"""

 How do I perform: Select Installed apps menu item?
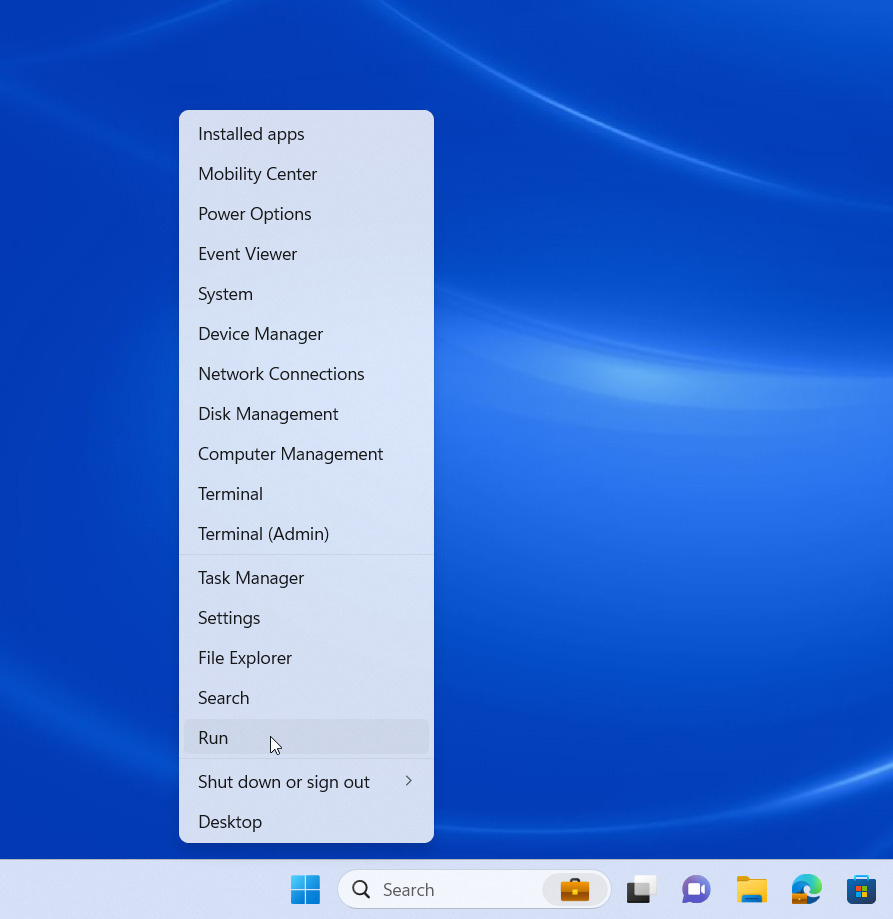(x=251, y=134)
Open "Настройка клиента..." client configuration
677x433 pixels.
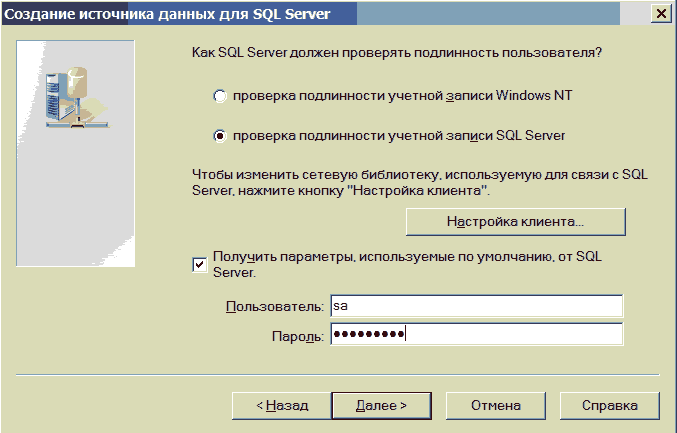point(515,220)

"""

Work request -
When you copy the data, keep every line exact and leave out each picture.

Response below -
 How do I perform: Select Installed apps menu item?
(x=251, y=134)
Open "Настройка клиента..." client configuration
677x433 pixels.
point(515,220)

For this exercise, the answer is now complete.